Written by David Green.


It all seemed a little surreal to Morenci native Jennifer (Pummell) Hamner.

As a member of the medical staff at the University of Iowa Student Health Services, she worked at a freshman orientation session last week in the student union building.

Inside, the new students were learning about what to expect over the next four years of their lives. james.hemsley.bridge.jpg

Outside was an entirely different world. Students and other volunteers were hard at work placing sandbags along the Iowa River in hopes of preventing floodwaters from reaching the building.

Memorial Union was evacuated the next day as the water continued to rise.

Hamner moved to Iowa City five years ago when her husband, Everett, was accepted into the university’s doctoral program. Now she’s seeing what many natives encountered in 1993 when severe flooding soaked the region. This time around it’s even worse.

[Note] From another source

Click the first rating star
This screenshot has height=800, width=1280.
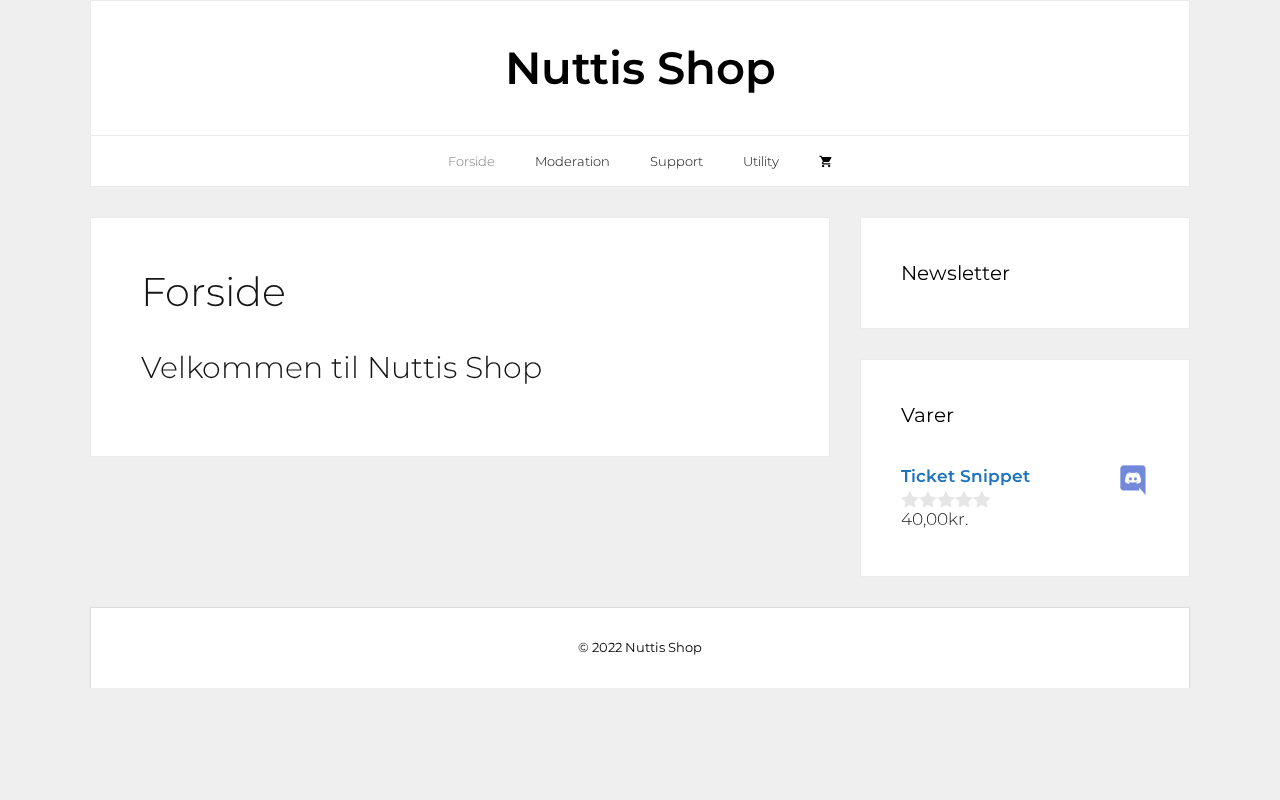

Hamner lives on the east side of the river and she works on the west.

“Buses have been running, but not as scheduled,” she said.

It’s difficult for vehicles to maneuver around flooded streets and to find an open bridge.

“I decided to walk downtown to get a bus rather than wait,” Hamner said. “I walked across the Iowa Street Bridge—pretty much as quickly as I could.”

She called a co-worker later in the day and learned that about two hours after she made her way across, water started flowing onto the top.

By Saturday afternoon, all local bridges were closed to traffic and Iowa City was cut in half.

“I never thought I’d be involved in a 500-year flood,” Hamner said. “It’s mind boggling.”

The Hamners’ home is in safe territory—they’ve checked out the 500-year flood plain map—but many areas of the city have been evacuated, with water seeping into homes, businesses and university buildings.

Many homeowners rebuilt after their homes were badly damaged in the 1993 flood.

“They thought it wouldn’t happen again,” Hamner said.

The term “500-year flood” is easily misunderstood, she said, leading many people to think a flood of this magnitude will happen only once every 500 years.

A 100-year flood is often mentioned, meaning there’s a one percent chance of that area flooding in any given year. Similarly, in a 500-year flood plain, the possibility of a flood stands at only 0.2 percent every year—but it’s happening in many portions of Iowa.

As of Saturday, the Iowa River continued to rise, but it crested earlier than expected Sunday when levees downriver gave way. Communities to the south were suddenly under water; Iowa City got a break.

Emergency situations often bring out the best in people and Hamner has seen it happen.

“It’s amazing to see the community come together and help with sandbagging,” she said. “The dedication of people has been the best thing to come out of this.”

Hamner spoke by cell phone as she and her family were heading out of the city for a planned vacation. The sun was shining and it looked like a nice June day in Iowa.

“It’s weird to be leaving all of this,” she said. “I feel very fortunate that our house is safe. So many people have lost their possessions. Our thoughts and prayers will be back with everyone in Iowa City.”